With regards to Shariah-compliance of his investment platform, Ahmed told Islamic finance information platform Salaam Gateway that the idea was to fill a gap in the investment market for Muslims which he believes was “currently underserved” and to provide “a fantastic low-entry, Shariah-compliant proposition for Muslims to invest in a commodity they are familiar with.”
In addition to the gold investing platform, Ahmed plans to set up a “digital challenger bank” next year which aims at providing more investment options for gold, as well as for silver and other precious metals. While it would not be a sole Shariah-compliant bank, it would focus on ethical investment products which are also Shariah-compliant.
With a total of £1mn in seed funding, of which it already received half from a venture capital investor, Minted plans to expand to Germany and France and, later on, to Turkey, the US, South Asia and Africa.
Gold trading has only recently become more popular in Islamic finance. Although gold is much used in jewellery in the Muslim world, it had played a minor role in trading. Therefore, while Shariah-compliant gold investment products have existed at least since 2009, they have not seen a significant level of usage. 
This has changed with the introduction of the Shariah Gold Standard by the World Gold Council together with the Accounting and Auditing Organisation for Islamic Finance Institutions (AAOIFI) in 2016 which did away with initially contradictory opinions and finally allowed a collective fatwa on permitting gold trade and make Shariah-compliant gold investment products available. This includes, besides physical gold trading through gold investment accounts, also gold savings plans, purchase of gold certificates or exchange traded funds backed by physical gold, as well as gold spot contracts. In addition, the AAOIFI-backed standard is also permitting a number of other transactions and uses of gold, including gold-backed sukuk, gold used for forward financing (salam), gold-backed leasing (ijarah), gold as collateral (al-rahn), gold as security deposit (hamish jiddiyyah) or for commitments and obligations in Shariah-compliant financial transactions (wa’d). The new standard also applies to silver and potentially to other precious metals.

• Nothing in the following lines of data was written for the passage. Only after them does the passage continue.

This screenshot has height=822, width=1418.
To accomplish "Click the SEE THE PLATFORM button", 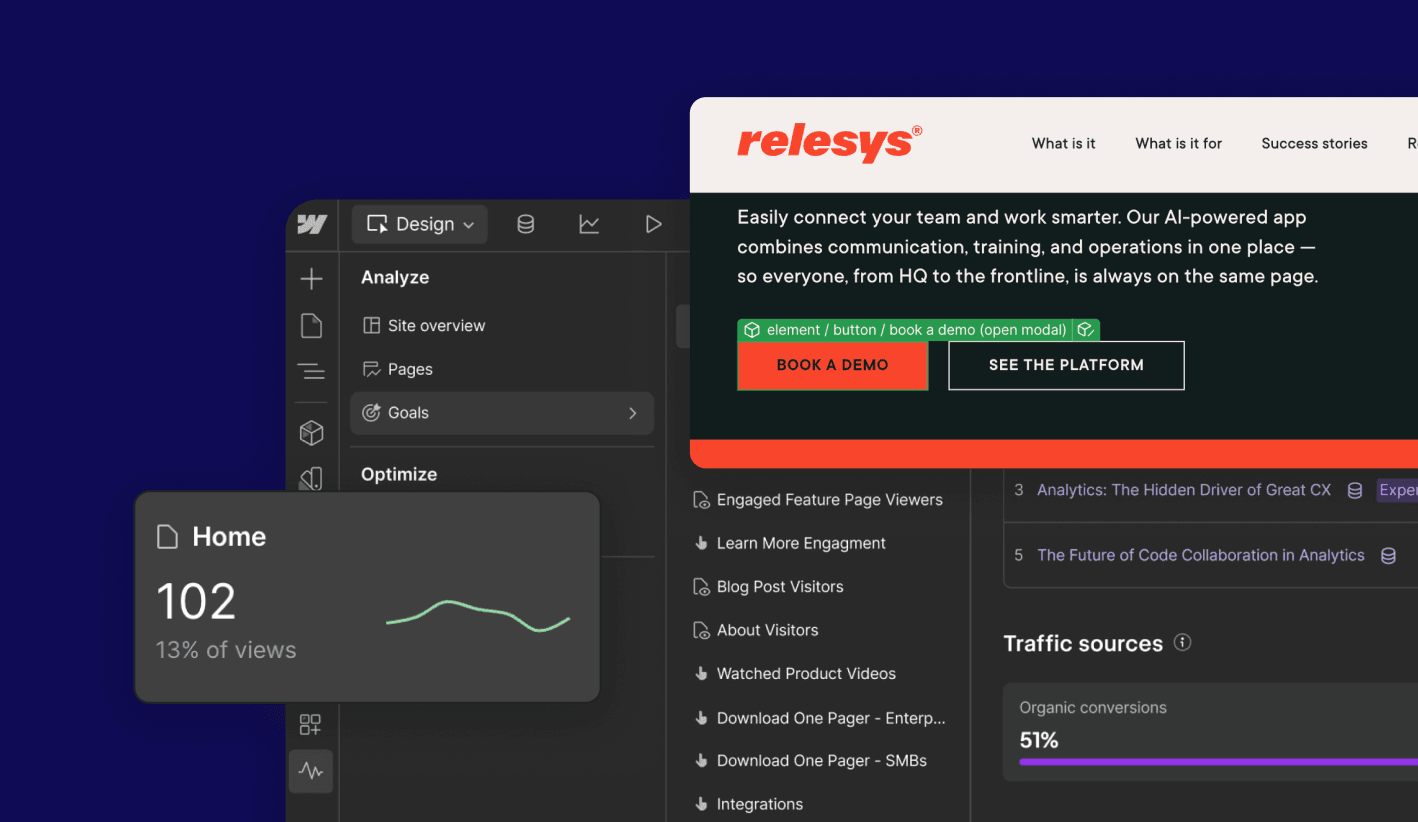I will pyautogui.click(x=1066, y=365).
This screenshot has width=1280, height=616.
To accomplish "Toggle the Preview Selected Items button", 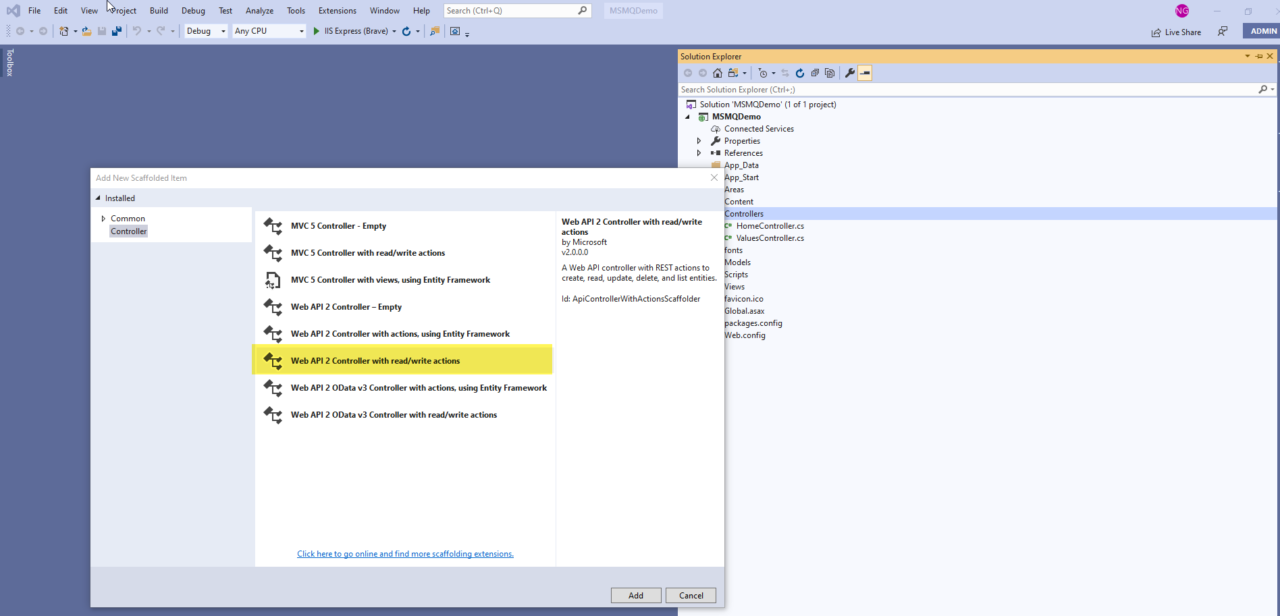I will click(864, 73).
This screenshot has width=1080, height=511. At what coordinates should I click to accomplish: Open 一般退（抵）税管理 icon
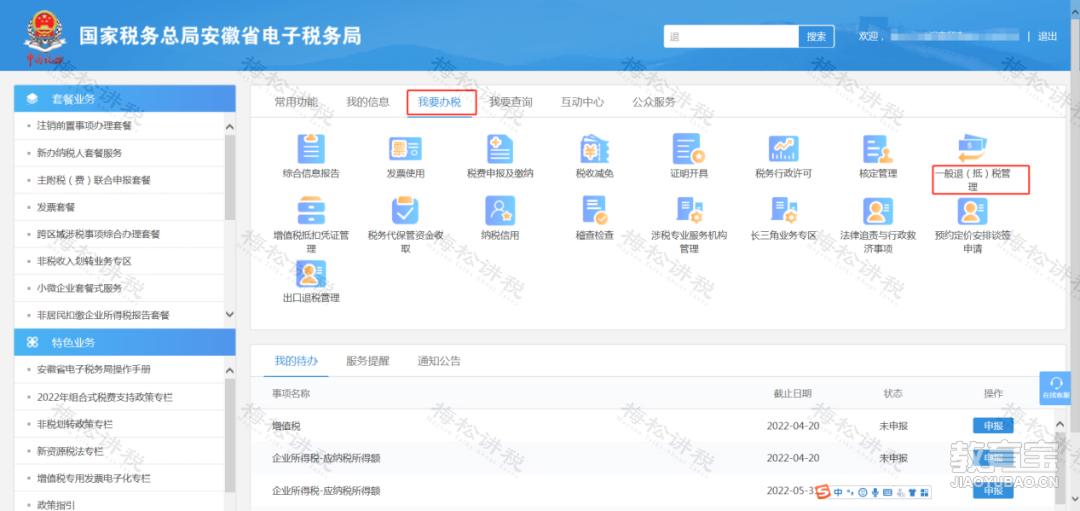coord(973,149)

The standard has been very well received in the Islamic finance world, triggering the establishment of a number of new investment service providers such as Minted, as well as providing access to a long-underused market. According to the World Gold Council, gold currently has a market capitalization of $7tn, which is 24-times larger than the outstanding volume of sukuk, and has an average daily turnover on the London OTC of $240bn, making it more liquid than both the German and UK sovereign bond markets. Gold over the past decade with 117% growth in value in US dollar terms also outperformed other Islamic assets classes such as the Dow Jones Islamic index (47%) and the Dow Jones sukuk index (4%) in the period.